All I want is tiki drinks swirled up with rum. Rum a liquor literally made from sugar. Tiki drinks based on a trinity of rum, sugar, and lime. Now I can just have the lime. I imagine im a sailor fighting off scurvy. Shuffling dry powder from deck to deck and using the butter juice to soften the hard tack bread.
The doctor also warned me of side effects of a pill she ordered. "Most patients see a 10 lbs weight loss when on it. Because it often gives diarrhea"
Like constant? Because I wondered that that would likely kill you before the diabetes.
Here he lies. Died in the bathroom trying to beat diabetes. Too bad.
"You actually dont have diabetes. This is just a kind of normal diet people do," my wife says.
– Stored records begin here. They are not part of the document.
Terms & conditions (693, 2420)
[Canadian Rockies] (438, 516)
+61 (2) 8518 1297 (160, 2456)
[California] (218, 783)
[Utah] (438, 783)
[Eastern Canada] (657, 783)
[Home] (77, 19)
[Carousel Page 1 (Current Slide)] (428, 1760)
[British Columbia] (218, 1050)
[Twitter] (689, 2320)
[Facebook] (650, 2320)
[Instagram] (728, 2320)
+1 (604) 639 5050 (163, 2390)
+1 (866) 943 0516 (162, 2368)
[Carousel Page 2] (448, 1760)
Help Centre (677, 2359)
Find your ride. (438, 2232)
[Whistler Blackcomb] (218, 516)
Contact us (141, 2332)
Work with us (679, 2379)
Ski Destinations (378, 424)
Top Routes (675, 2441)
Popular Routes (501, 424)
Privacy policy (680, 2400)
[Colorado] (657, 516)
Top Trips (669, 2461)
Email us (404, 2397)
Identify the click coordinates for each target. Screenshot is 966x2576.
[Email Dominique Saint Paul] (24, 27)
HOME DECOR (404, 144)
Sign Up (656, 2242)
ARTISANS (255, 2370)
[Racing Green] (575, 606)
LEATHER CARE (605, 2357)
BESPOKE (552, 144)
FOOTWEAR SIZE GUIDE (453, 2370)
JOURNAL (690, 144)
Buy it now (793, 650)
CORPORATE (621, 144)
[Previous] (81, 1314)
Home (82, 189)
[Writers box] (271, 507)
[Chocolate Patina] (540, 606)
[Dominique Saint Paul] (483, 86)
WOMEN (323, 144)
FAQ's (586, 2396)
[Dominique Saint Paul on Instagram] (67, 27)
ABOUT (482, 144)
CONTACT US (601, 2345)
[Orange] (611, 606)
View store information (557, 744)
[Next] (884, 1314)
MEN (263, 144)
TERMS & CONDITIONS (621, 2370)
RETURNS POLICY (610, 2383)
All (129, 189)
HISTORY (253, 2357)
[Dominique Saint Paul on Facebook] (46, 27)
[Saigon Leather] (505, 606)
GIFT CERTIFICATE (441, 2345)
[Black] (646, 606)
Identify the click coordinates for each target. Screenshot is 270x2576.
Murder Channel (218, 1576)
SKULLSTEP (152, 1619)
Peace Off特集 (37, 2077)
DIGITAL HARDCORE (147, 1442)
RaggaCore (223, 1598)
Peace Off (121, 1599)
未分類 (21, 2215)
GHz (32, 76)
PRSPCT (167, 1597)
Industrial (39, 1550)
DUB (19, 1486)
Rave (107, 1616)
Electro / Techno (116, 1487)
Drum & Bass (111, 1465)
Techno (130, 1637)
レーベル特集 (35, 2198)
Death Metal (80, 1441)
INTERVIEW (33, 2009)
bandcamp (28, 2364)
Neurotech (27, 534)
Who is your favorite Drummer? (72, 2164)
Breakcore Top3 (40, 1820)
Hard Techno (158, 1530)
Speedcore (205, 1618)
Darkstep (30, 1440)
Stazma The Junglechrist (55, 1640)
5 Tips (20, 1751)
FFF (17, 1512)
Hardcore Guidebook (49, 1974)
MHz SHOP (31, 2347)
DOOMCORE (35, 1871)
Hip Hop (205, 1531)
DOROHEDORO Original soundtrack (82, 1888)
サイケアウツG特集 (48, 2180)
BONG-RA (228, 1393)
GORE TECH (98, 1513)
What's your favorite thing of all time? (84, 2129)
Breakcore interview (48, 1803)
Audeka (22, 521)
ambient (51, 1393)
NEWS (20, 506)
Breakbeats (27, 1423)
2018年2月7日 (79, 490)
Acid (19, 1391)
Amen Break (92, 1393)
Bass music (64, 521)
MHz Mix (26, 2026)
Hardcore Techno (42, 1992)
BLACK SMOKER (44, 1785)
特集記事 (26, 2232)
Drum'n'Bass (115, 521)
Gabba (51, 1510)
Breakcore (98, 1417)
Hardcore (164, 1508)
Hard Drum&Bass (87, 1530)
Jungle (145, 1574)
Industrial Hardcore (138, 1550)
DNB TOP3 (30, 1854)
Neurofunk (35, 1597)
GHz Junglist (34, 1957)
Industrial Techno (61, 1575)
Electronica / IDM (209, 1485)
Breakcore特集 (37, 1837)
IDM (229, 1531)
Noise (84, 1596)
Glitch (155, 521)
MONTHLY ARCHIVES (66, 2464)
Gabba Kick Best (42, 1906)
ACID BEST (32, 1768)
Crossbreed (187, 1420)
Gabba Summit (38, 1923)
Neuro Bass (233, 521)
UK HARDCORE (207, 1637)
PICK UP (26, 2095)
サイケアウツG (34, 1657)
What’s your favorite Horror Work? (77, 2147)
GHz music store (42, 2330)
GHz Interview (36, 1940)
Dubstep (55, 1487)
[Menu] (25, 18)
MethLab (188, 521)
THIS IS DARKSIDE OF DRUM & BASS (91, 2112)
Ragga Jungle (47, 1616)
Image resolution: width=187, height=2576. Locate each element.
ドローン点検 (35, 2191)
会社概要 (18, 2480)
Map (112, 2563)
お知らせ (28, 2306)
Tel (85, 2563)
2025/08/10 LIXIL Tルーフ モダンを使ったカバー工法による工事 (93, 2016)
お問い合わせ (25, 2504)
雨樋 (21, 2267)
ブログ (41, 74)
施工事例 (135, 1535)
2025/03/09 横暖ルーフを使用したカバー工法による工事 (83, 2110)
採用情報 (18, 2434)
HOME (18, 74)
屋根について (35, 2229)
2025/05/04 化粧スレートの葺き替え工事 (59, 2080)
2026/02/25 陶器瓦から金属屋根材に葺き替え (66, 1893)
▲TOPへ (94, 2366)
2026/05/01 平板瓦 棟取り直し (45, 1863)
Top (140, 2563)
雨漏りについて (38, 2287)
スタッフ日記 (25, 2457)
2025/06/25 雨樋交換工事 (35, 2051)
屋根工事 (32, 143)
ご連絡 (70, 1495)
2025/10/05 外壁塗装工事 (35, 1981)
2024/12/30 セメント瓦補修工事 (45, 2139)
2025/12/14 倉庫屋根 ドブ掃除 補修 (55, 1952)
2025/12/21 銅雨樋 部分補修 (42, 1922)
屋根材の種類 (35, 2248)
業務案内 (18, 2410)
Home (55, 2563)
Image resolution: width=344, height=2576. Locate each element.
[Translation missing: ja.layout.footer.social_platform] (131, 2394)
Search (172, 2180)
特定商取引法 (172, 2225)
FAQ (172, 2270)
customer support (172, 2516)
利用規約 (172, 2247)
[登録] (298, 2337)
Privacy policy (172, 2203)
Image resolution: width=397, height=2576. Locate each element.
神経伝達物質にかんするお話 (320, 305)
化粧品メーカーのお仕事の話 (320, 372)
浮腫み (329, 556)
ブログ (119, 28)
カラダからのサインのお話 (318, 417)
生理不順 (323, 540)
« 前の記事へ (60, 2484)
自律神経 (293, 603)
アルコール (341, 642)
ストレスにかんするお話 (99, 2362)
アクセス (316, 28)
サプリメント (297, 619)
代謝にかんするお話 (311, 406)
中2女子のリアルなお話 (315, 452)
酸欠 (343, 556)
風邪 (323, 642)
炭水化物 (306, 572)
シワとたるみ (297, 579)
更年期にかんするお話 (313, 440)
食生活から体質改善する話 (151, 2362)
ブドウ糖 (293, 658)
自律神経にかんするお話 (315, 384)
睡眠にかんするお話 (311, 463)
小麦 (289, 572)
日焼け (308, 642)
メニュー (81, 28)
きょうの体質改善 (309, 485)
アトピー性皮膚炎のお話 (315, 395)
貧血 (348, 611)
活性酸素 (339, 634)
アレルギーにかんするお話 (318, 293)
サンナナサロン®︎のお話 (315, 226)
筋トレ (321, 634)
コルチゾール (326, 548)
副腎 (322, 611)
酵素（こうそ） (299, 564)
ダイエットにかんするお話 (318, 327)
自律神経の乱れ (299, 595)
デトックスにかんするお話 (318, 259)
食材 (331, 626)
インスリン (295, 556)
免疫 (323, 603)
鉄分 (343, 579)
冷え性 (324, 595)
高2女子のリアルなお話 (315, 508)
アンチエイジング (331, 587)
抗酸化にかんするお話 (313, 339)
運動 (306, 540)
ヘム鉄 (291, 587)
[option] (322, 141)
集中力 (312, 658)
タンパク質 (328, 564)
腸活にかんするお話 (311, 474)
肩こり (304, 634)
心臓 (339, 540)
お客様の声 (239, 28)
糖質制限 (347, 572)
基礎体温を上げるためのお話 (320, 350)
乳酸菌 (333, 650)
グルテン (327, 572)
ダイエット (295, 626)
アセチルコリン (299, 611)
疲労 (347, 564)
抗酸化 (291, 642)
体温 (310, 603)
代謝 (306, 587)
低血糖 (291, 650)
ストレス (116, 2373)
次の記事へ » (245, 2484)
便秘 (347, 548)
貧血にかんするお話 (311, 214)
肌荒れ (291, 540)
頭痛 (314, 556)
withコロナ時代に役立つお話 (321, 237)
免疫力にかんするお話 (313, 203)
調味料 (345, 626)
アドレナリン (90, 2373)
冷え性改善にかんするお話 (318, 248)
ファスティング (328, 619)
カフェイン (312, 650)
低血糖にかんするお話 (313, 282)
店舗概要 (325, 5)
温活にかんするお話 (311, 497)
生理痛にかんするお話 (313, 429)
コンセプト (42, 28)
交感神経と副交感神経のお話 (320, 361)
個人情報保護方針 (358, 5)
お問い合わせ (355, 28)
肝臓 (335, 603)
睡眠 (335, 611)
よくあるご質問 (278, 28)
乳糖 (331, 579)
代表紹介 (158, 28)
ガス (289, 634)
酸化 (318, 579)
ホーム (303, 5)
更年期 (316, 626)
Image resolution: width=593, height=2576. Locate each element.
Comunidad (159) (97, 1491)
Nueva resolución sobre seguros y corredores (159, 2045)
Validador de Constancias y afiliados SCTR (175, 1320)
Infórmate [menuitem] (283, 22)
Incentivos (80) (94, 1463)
But I fear become my father who died at 50 from choices he could have changed. I worry that I won't be there to prepare my kids for all the gives me anxiety in the world. This is how you purify water (because climate change will force more people to the well watered great lakes.) This is how you grow stalks of corn and trellis tomatoes. This how you jam in a drill bit (to board up your windows from super storms or maybe angry fanatics storming the streets) and how to escape a room in a mass shooting.
I worry about the cost if it becomes true diabetes because this is America and because I am selfish.
Because of this...I am not eating bread. Or, better put, eating lots less. So it now feels a luxury akin to how people market steak. Look at the marbling on that galaxy of seeds and colors on the rye.